- Coat of arms
- Interactive map of Gmina Narol
- Coordinates (Narol): 50°21′1″N 23°19′38″E﻿ / ﻿50.35028°N 23.32722°E
- Country: Poland
- Voivodeship: Subcarpathian
- County: Lubaczów
- Seat: Narol

Area
- • Total: 203.58 km^{2} (78.60 sq mi)

Population (2013)
- • Total: 8,301
- • Density: 40.78/km^{2} (105.6/sq mi)
- • Urban: 2,110
- • Rural: 6,191
- Website: http://www.narol.pl/

= Gmina Narol =

Gmina Narol is an urban-rural gmina (administrative district) in Lubaczów County, Subcarpathian Voivodeship, in south-eastern Poland. Its seat is the town of Narol, which lies approximately 26 km north-east of Lubaczów and 101 km east of the regional capital Rzeszów.

The gmina covers an area of 203.58 km2, and as of 2006 its total population is 8,385 (out of which the population of Narol amounts to 2,120, and the population of the rural part of the gmina is 6,265).

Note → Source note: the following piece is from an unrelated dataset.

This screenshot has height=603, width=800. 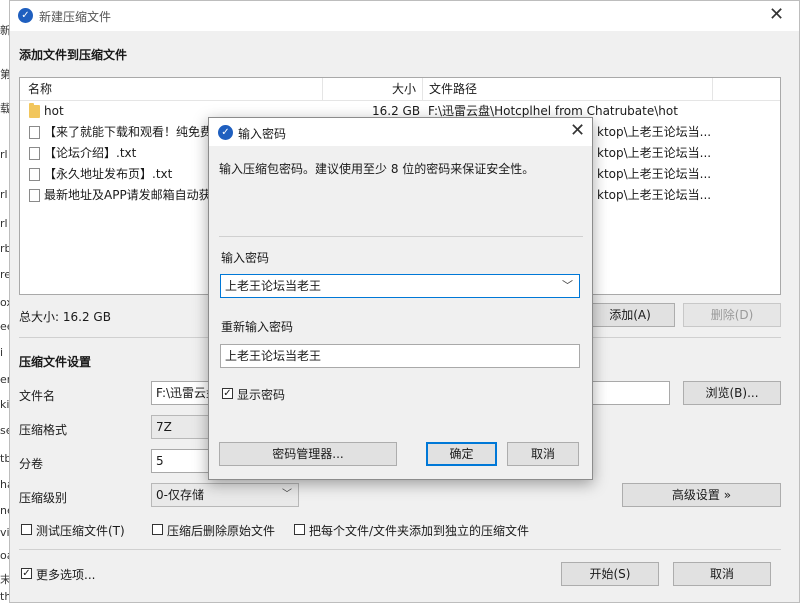 I want to click on file-name: 【永久地址发布页】.txt, so click(x=108, y=174).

The gmina contains parts of the protected areas called South Roztocze Landscape Park and Puszcza Solska Landscape Park.

==Villages==
Apart from the town of Narol, Gmina Narol contains the villages and settlements of Bieniaszówka, Chlewiska, Dębiny, Huta Różaniecka, Huta-Złomy, Jędrzejówka, Kadłubiska, Lipie, Lipsko, Łówcza, Łukawica, Narol-Wieś, Piła, Płazów, Podlesina, Ruda Różaniecka, Wola Wielka and Złomy Ruskie.

==Neighbouring gminas==
Gmina Narol is bordered by the gminas of Bełżec, Horyniec-Zdrój, Lubycza Królewska, Obsza, Susiec and Tomaszów Lubelski.